June 3, 2024 at 10:25AM
Law enforcement authorities are seeking information on an individual known as Odd, suspected to be the mastermind behind the Emotet malware. The cybercriminal has operated under various aliases and may be collaborating with others. Recent efforts have led to arrests and takedowns of servers associated with malware operations, intensifying the fight against cybercrime.

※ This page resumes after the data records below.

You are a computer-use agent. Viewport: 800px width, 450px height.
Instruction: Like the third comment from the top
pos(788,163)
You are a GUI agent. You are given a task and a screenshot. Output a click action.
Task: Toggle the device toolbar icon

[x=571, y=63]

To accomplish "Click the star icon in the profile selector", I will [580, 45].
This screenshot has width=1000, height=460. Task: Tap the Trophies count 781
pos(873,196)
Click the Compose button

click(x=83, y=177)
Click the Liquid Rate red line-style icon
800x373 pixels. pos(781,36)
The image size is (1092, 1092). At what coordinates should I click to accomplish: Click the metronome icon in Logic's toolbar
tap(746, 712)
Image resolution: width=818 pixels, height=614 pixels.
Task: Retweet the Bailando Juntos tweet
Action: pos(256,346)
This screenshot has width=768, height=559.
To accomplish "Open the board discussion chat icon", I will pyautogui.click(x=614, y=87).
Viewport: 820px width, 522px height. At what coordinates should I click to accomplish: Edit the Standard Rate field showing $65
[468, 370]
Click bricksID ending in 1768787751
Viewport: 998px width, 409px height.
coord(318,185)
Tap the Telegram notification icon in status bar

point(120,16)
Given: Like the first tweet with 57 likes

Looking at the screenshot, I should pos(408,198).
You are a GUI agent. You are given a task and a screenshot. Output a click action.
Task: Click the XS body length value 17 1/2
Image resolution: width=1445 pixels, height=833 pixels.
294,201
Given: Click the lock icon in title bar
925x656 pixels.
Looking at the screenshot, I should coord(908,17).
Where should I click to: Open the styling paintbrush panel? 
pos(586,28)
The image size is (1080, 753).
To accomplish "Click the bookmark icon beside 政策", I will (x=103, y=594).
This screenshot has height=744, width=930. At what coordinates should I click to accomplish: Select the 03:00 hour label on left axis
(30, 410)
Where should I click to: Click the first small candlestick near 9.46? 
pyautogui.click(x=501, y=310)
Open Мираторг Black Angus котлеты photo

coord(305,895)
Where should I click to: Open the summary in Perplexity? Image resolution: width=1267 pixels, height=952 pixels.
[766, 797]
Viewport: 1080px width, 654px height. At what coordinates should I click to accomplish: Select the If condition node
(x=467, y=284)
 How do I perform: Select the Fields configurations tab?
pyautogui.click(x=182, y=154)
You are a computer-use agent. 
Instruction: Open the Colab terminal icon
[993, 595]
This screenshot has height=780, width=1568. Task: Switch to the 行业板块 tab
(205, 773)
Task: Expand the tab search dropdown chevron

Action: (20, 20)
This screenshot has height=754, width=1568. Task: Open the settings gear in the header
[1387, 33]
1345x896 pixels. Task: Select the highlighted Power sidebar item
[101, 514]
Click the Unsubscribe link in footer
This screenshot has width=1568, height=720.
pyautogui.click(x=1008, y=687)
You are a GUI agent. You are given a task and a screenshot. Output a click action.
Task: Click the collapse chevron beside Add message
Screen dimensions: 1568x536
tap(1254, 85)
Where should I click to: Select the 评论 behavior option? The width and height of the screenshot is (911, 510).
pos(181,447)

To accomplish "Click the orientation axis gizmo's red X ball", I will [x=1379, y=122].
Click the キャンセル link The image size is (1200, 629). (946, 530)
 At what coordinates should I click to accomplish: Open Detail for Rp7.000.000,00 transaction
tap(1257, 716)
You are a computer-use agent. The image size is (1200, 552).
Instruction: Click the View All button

From the meeting notes on Jun 03, 2024, it is evident that the law enforcement authorities behind Operation Endgame are seeking information about an individual known as “Odd,” who is suspected to be the mastermind behind the Emotet malware. Odd is also known by aliases such as Aron, C700, Cbd748, Ivanov Odd, Mors, Morse, and Veron, and it is believed that he may be working with others on malware beyond Emotet. The Emotet threat actors have been tracked under monikers Gold Crestwood, Mealybug, Mummy Spider, and TA542, and the malware has evolved from a banking trojan to a broader-purpose tool capable of delivering various payloads. The operation also led to the takedown of several servers associated with malware loader operations and the identification of cyber criminals involved in SmokeLoader and Trickbot malware operations. Furthermore, there are indications of cyber attacks involving compromised accounts, malicious emails, and the usage of stolen credentials to gain initial access into networks. The criminal actors on underground forums are also on alert, with discussions about the consequences of leaked ransomware logs and suspicions of insider collaboration with law enforcement.